Compression, Encryption and Hashing:
Compression:
Compression is the process used to reduce the storage space that is required by a file, meaning that
more files can be stored in the same amount of storage space. Compression is particularly important
for sharing files over networks or the internet. The larger the file, the longer it takes to transfer, so
compressing files increases the number of files that can be transferred in a given time.
Apps, like google photos compress files, so they can be quickly searched for and downloaded.
Downloading a compressed file over the internet is faster than downloading a full version of the file.
There are 2 categories of compression:
Lossy compression
Lossless compression
Lossy Compression:
lossy compression reduces the size of a file, while also removing some of the information. This can
result in a more pixelated image or less clear audio recording. When using lossy compression, you
can’t retrieve the original version of the file.
Lossless Compression:
Lossless compression reduces the size of the file without losing any information.
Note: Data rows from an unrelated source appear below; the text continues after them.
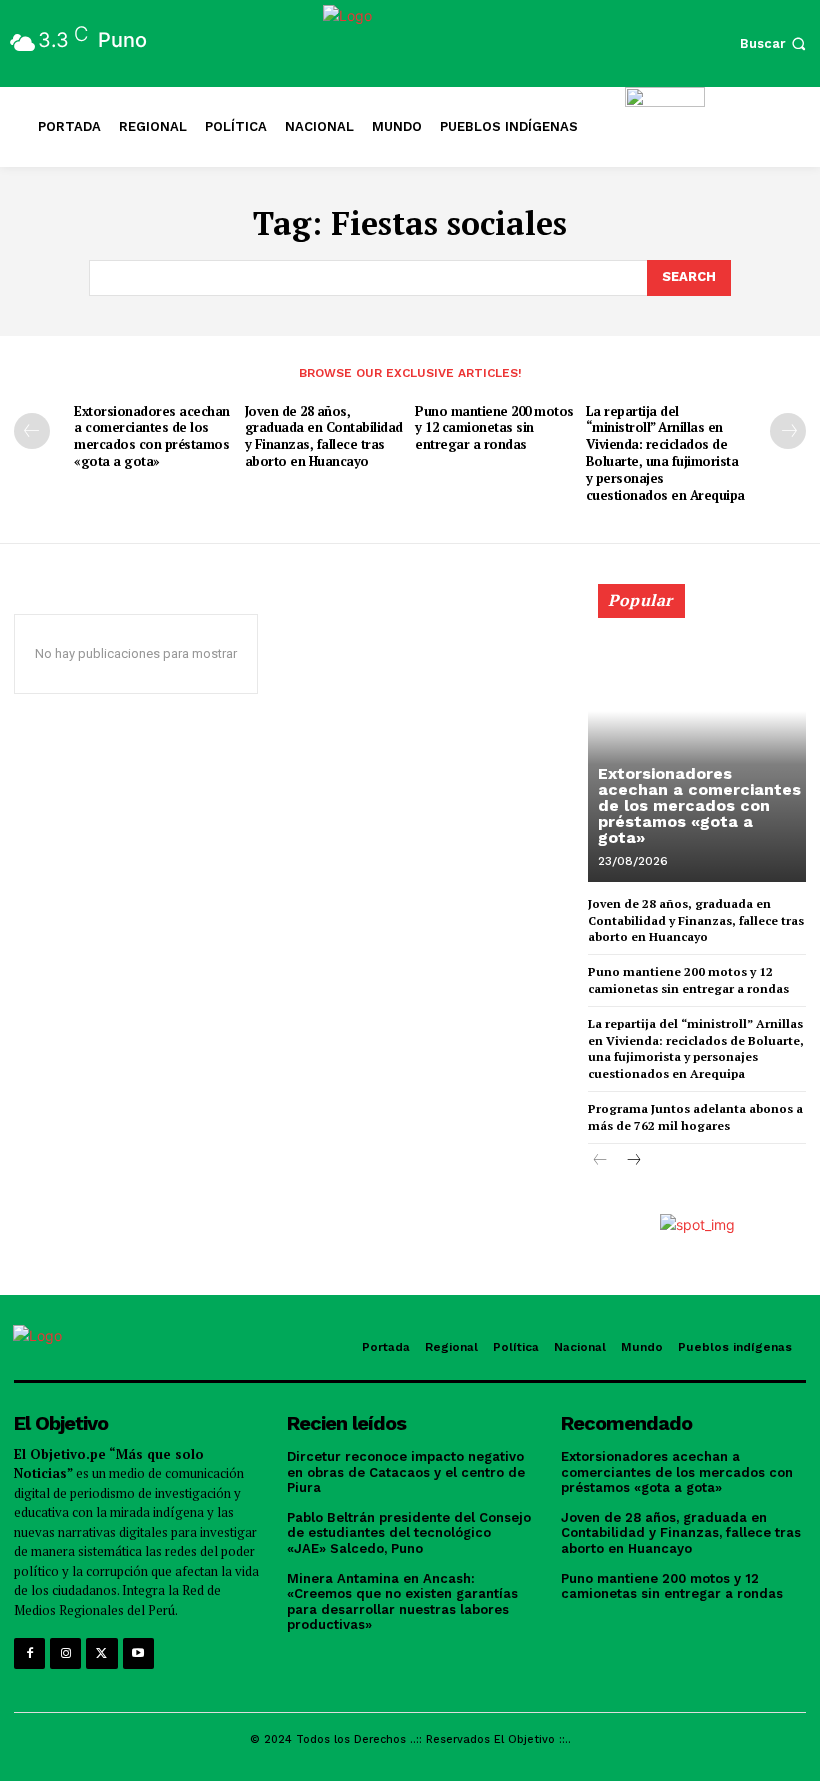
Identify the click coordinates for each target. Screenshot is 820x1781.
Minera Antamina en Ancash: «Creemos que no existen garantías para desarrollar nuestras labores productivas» (402, 1602)
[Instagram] (65, 1653)
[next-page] (788, 431)
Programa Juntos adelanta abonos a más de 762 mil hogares (695, 1117)
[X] (101, 1653)
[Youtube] (138, 1653)
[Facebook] (29, 1653)
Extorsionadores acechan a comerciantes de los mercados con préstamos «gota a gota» (152, 436)
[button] (775, 43)
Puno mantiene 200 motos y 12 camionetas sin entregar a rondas (494, 428)
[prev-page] (32, 431)
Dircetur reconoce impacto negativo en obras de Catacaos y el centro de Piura (406, 1472)
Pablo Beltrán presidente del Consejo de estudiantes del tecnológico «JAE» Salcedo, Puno (409, 1533)
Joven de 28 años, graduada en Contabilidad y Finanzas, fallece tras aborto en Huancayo (324, 436)
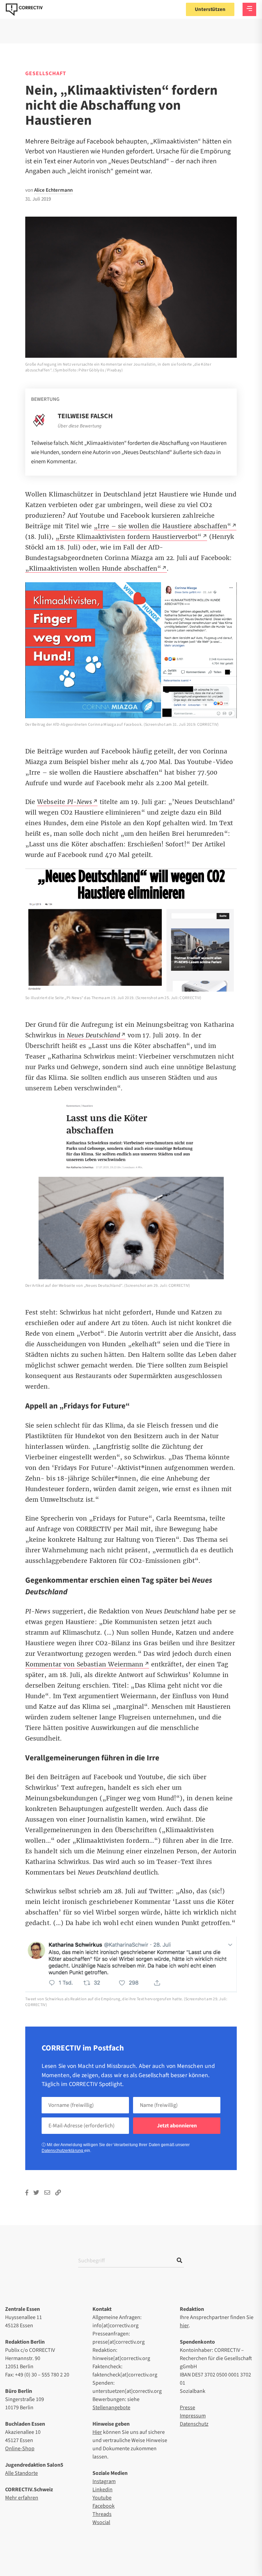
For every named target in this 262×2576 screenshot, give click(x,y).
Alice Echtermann (53, 190)
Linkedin (102, 2489)
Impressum (193, 2416)
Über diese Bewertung (79, 426)
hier (184, 2325)
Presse (187, 2407)
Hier (97, 2432)
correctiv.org (24, 9)
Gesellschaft (45, 73)
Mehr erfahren (21, 2498)
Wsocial (101, 2522)
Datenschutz (194, 2424)
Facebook (103, 2506)
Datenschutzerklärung (63, 2150)
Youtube (102, 2498)
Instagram (104, 2481)
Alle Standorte (21, 2473)
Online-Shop (19, 2448)
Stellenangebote (111, 2407)
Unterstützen (210, 9)
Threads (102, 2514)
When using lossless
compression, the original file can be recovered from the compressed version.
Run Length Encoding:
Run Length Encoding is a method of lossless compression in which repeated values are removed and
replaced with one occurrence of the data followed by the number of times that it should be
repeated.
For example, the string AAAAAABBBBBCCC would be represented as A6B5C3.
In order to work well, Run Length Encoding relies on consecutive pieces of data being the same. If
there is little repetition, Run Length Encoding doesn’t offer a great reduction in the file size.
Dictionary Encoding:
Dictionary Encoding is an example of lossless compression. Frequently occurring pieces of data are
replaced with an index and compressed data is stored alongside a dictionary which matches the
frequently occurring data to an index. The original data can then be restored using the dictionary.
For example:
We shall go on to the end.
We shall fight in France.
We shall fight on the seas and oceans.
We shall fight with growing confidence and growing strength in the air.
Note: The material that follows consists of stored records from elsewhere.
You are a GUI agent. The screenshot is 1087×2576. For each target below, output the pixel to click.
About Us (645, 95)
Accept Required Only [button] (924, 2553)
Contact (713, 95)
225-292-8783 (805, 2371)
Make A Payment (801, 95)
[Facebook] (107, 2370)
we shall defend our island, whatever the cost may be.
Frequently occurring phrases, such as “We shall”, “fight”, “the”, “on” and “in”. these phrases will be
placed in a dictionary and replacing any occurrence with the phrase’s index, the size of the passage is
substantially reduced.
, Index Phrase 1 go onto 3 end.
1 We shall 1 2 5 France
2 Fight
3 The 1 2 on 3 seas 6 oceans.
4 On
1 2 with growing confidence 6 growing strength 5 3 air.
5 In
6 and 1 defend our island, whatever 3 cost may be.
Data compressed using dictionary compression must be transferred alongside its dictionary. Without
a dictionary, the data can’t be used.
Encryption:
Encryption is used to keep data secure when it’s being transmitted. There are a variety of different
methods which can be used to scramble data before it’s transmitted and then decipher it once it
arrives at its destination. There are 2 main types of encryptions:
Symmetric encryption
Asymmetric encryption
Symmetric Encryption:
With symmetric encryption, both the sender and receiver share the same private key, which they
distribute to each other in a process called a key exchange. This key is used for both encrypting and
decrypting data.
It’s important that the private key is kept secret. If the key is intercepted during key exchange, then
any communications sent can be intercepted and decrypted using the key.
Asymmetric Encryption:
When sending information using asymmetric encryption, two keys are used. One public key and a
second private key. The public key can be published anywhere, free for the world to see, while the
private key must be kept secret. Together, these keys are known as a key pair and are
mathematically related to each other.
In contrast to symmetric encryption a single key can’t be used to both encrypt and decrypt
communication. Instead, messages encrypted with the recipient’s public key can only be decrypted
with the recipient’s private key, which should only be in the possession of the recipient.
If someone wants to send a message, they will need to find the recipient’s public key. There are
many websites that allow this.
Hashing:
Hashing is a name given to a process which an input (key) is turned into a fixed size value known as a
hash. There are many numbers of algorithms, called hash functions.
Unlike encryption, the output of a hash function can’t be reversed to form the key. This quality
makes hashing useful for storing passwords. A password entered by a user can be hashed and
checked against the key to see if it is correct, but a successful hacker would only gain access to the
keys which can’t be reversed to gain the passwords.
Another use of hashing is hash tables. A hash table is a data structure which holds key-value pairs.
Formed from a bucket array and a hash function, hash tables can be used to look up data in an array
, in constant time. When data needs to be inserted, it’s used as the key for the hash function and
stored in the bucket corresponding to the hash.
Hash tables are used extensively in situations where a lot of data needs to be stored with constant
access times, for example, in caches and databases.
If 2 pieces of data produce the same hash, a collision has occurred. There are a variety of methods to
overcome collisions, including storing items together in a list under the hash value or using a 2 nd hash
function to generate a new hash. A good hash function should have a low collision chance and
should be quick to calculate. It should also provide an output smaller than the input.